→ **Problem statement**
Write out every line of text in the entries below verbatim, leaving out the images.

→ **Records for this exercise**
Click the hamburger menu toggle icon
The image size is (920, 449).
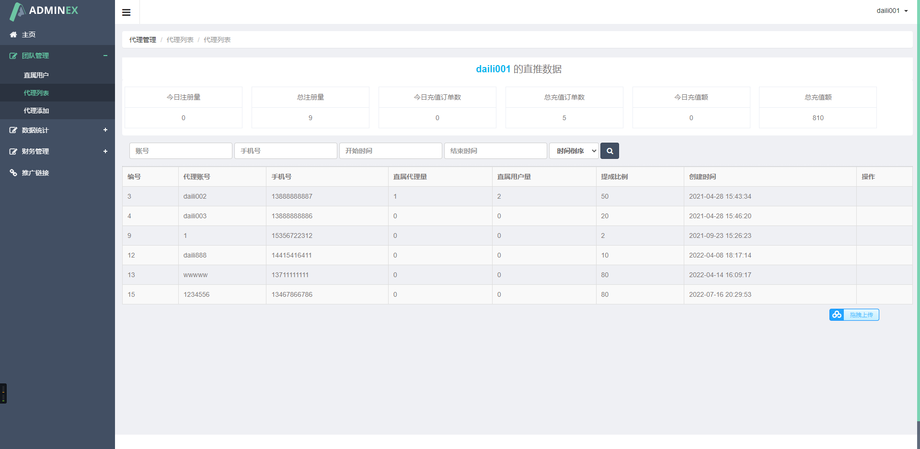pos(127,12)
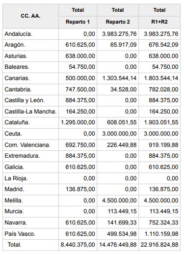Select the Reparto 1 header cell
The image size is (184, 255).
(78, 22)
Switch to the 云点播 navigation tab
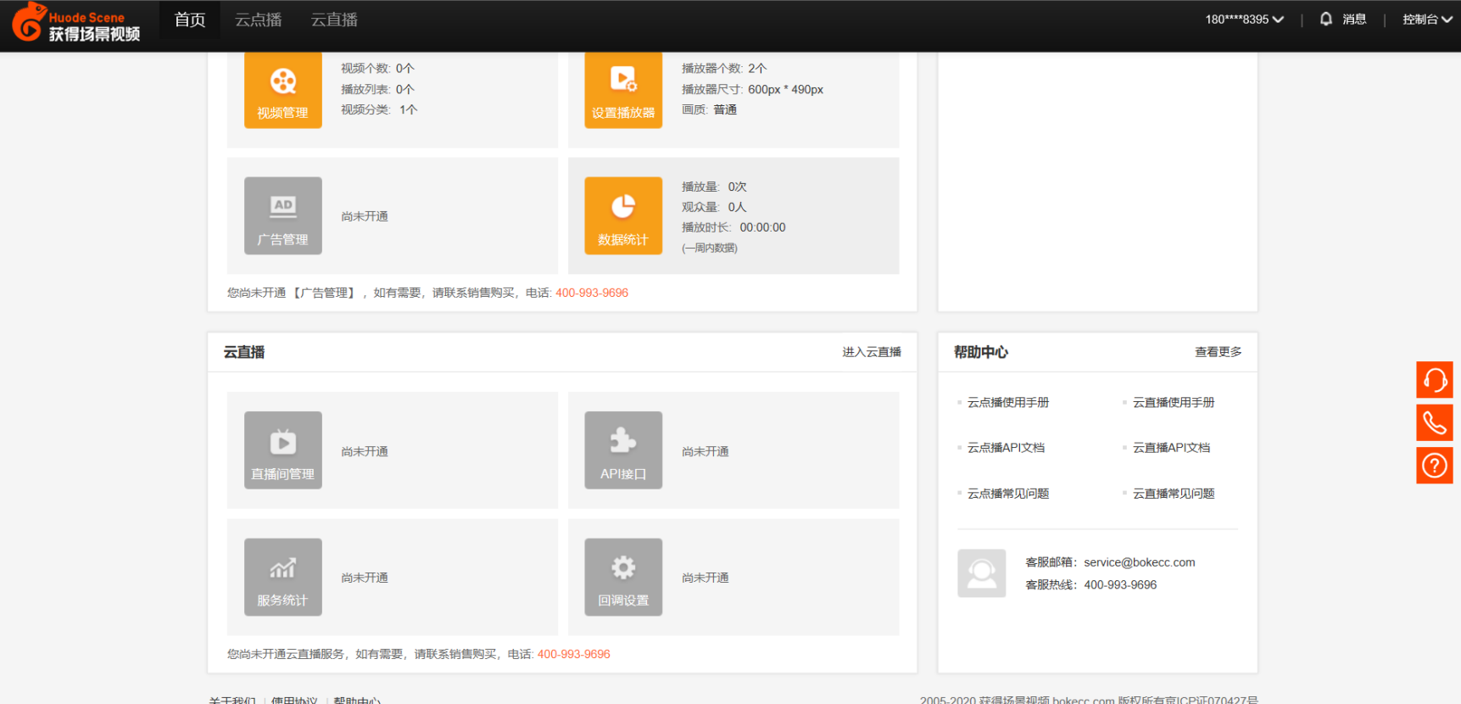The width and height of the screenshot is (1461, 704). pos(258,20)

→ **Result for this task**
Click the hamburger menu toggle icon
The image size is (920, 449).
pos(127,12)
Select the Reparto 1 header cell
The image size is (184, 255).
(78, 22)
Switch to the 云点播 navigation tab
The width and height of the screenshot is (1461, 704). pos(258,20)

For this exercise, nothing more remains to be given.